Mars is no picnic
2AI Labs / 1 Apr 2026

Nearly every comfortable image people associate with life on Mars is false. The trip is long, domed cities cannot work there, the soil and air are chemically hostile, and even the sky itself is dangerous. Any agricultural base must be manufactured from scratch inside pressurized underground habitats. Mars may be a fascinating place for a research station, but beyond that it is the most aggressively over-marketed pieces of real estate in the Solar System.

The commute is murder

One-way travel time is well over six months. That is a very long time to spend locked in a metal can with no recourse in the event of a serious malfunction, medical emergency, or mental health crisis. Mars is not a vacation. It is an expedition measured in years from the moment you leave Earth.

No homes in domes

The classic image of a bright glass city under a giant dome is not realistic architecture. It is concept art.

On Mars, surface air pressure is under 6 millibars. A shirtsleeve habitat is therefore not "keeping Mars out". It is holding its own atmosphere against near vacuum. A habitat pressurized to roughly Earth-normal conditions pushes outward with about 10 metric tons of force per square meter, or roughly 2,000 pounds per square foot. A dome 100 meters in radius would be trying to lift itself off the ground with hundreds of thousands of tons of total force. The engineering response is not a graceful suburban glass shell. It is a compact pressure vessel, more like a scuba tank than a greenhouse.

Radiation makes the situation even more dire. Surface exposure on Mars is 80 times higher than on Earth. Serious habitats will need substantial shielding, typically by burial or heavy regolith cover. So no, you are probably not getting a sunlit ranch house under a graceful transparent shell. If you have windows at all, the sane version is a small reinforced opening facing a nearby wall of regolith or a canyon face, not a panoramic bubble looking out over the plains.

Great food, no atmosphere

Mars may look like a postcard from New Mexico, but the air is almost pure CO2, at a pressure equivalent to flying at over 30 km (100,000 feet) above Earth. From a human point of view it is vacuum. To go outside, even for mere seconds, you need a full lunar-style pressure suit [1][2]. Without pressure protection, body fluids begin to boil.

And on Mars that Michelin Man suit is not light. Mars gravity is lower than Earth, but still about 2.4 times lunar gravity, so a suit that is merely miserable on the Moon weighs over 68kg (150 lbs+).

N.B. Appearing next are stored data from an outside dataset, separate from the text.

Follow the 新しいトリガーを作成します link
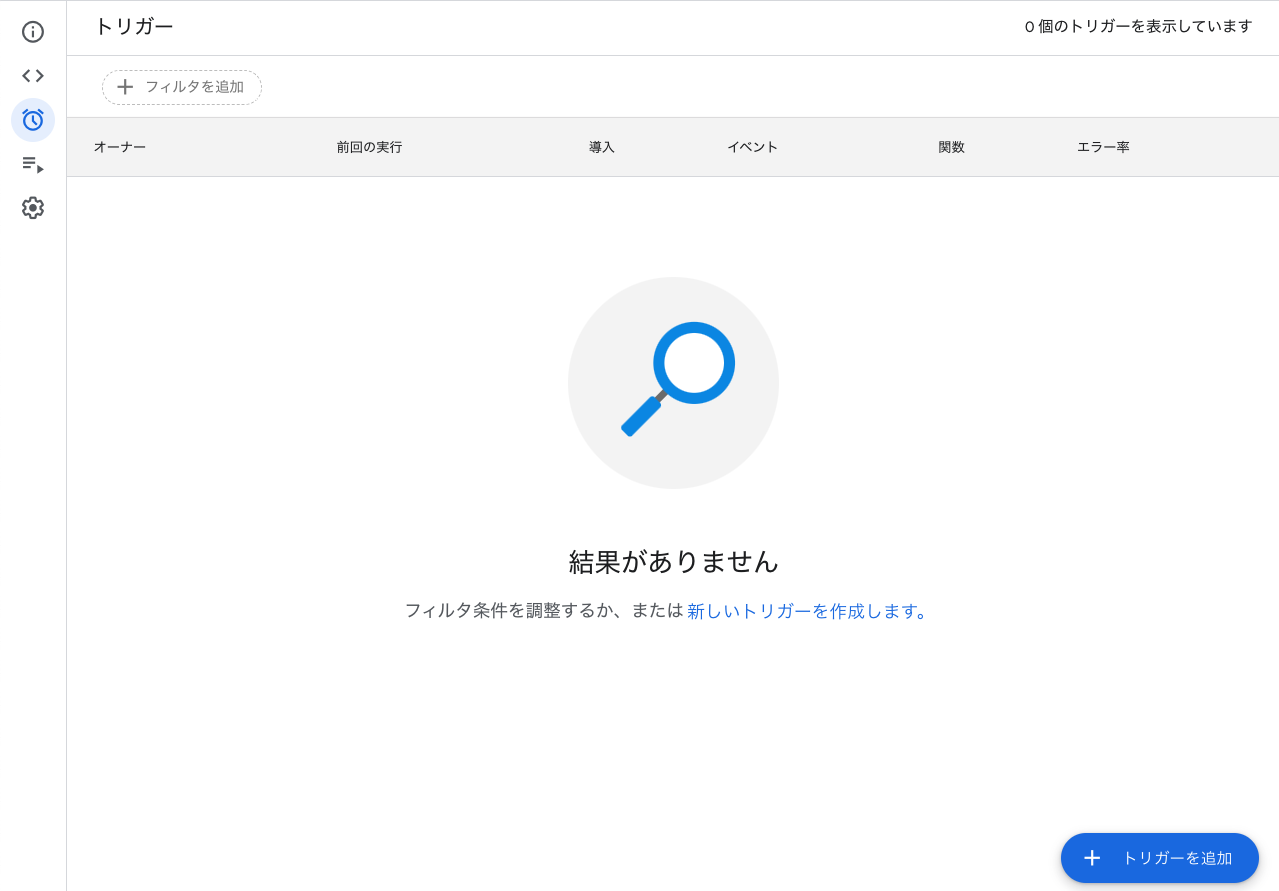807,611
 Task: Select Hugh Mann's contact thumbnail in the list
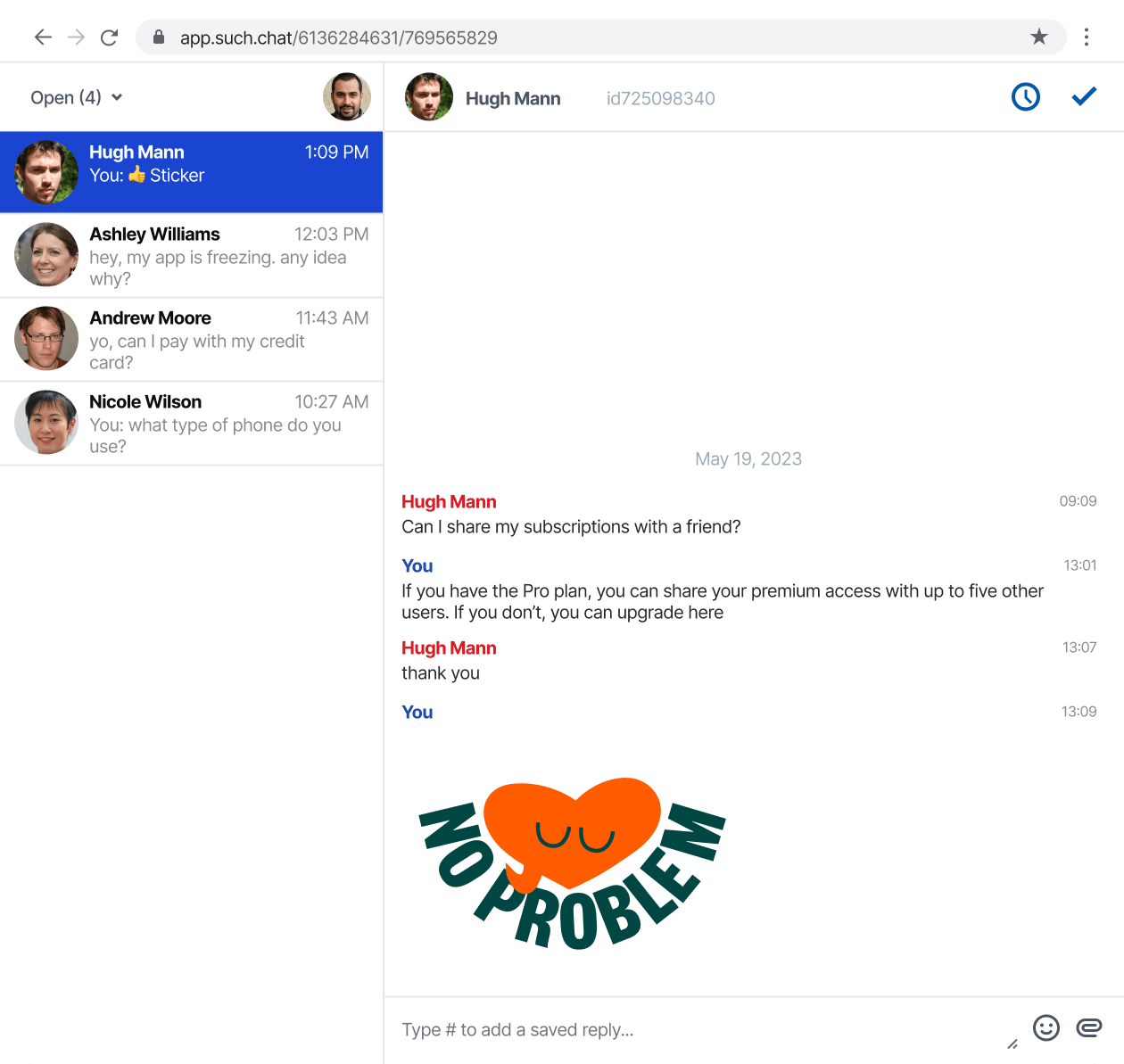click(45, 171)
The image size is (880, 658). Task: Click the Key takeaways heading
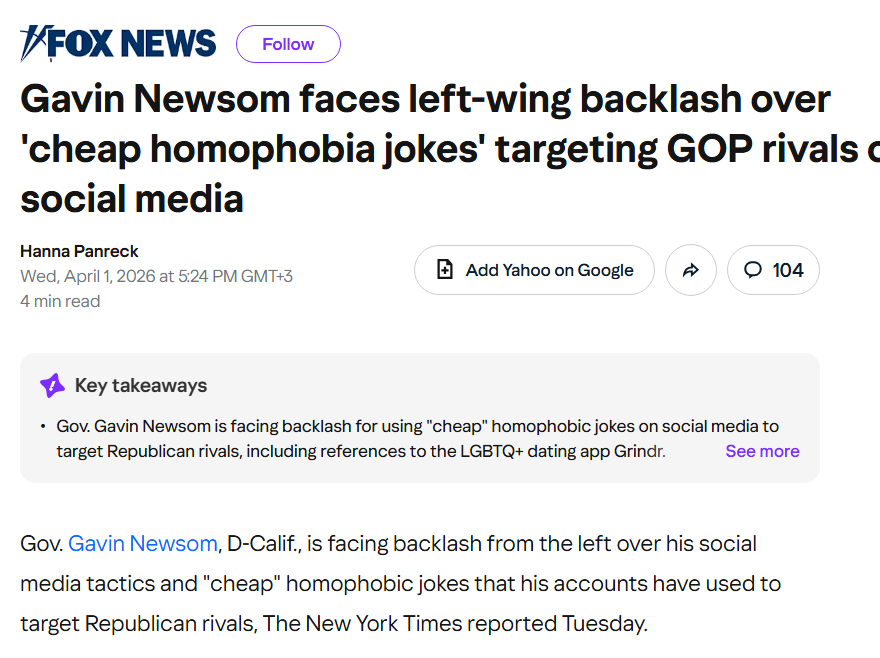(141, 386)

Mars is no place for a day hike.

Oops, no food either

The dirt is not soil. It is inert regolith with a heavy dose of perchlorates. Picture watering your plants, with household bleach. This is not a field waiting for seeds. It is a chemically hostile mineral substrate that must be detoxified, conditioned, inoculated, fertilized, watered, and pressure-controlled before it begins to imitate farmland.

There is also no meaningful nitrogen cycle. The Martian atmosphere contains a small percentage of nitrogen, but that figure is misleading because the whole atmosphere is so thin. Earth provides roughly 790 millibars of nitrogen partial pressure overhead. Mars provides only about 0.15. In practical terms, Mars does not have slightly less nitrogen than Earth. It has roughly five thousand times less nitrogen pressure.

Growing food on Mars is not as simple as planting potatoes [3]. Soil and air both need to be heavily preprocessed before anything can grow at scale.

Bloodline exile

Mars missions are governed by launch windows and return geometry, not by human whim. Round-trip crew missions are typically measured in two to three years. Missing the return opportunity can impose a very long additional stay.

Staying too long may also make a return to Earth progressively harder, or even physiologically impossible. Have children there and you are no longer just relocating yourself. You are potentially marooning your own lineage in a gravity well they may never leave.

References:

[1] NASA, (2020). EVA-EXP-0042, Rev. B.
[2] NASA, et al. (2023). "Portable Life Support...", 52nd International Conference on Environmental Systems.
[3] Ridley Scott, (2015). The Martian. 20th Century Fox.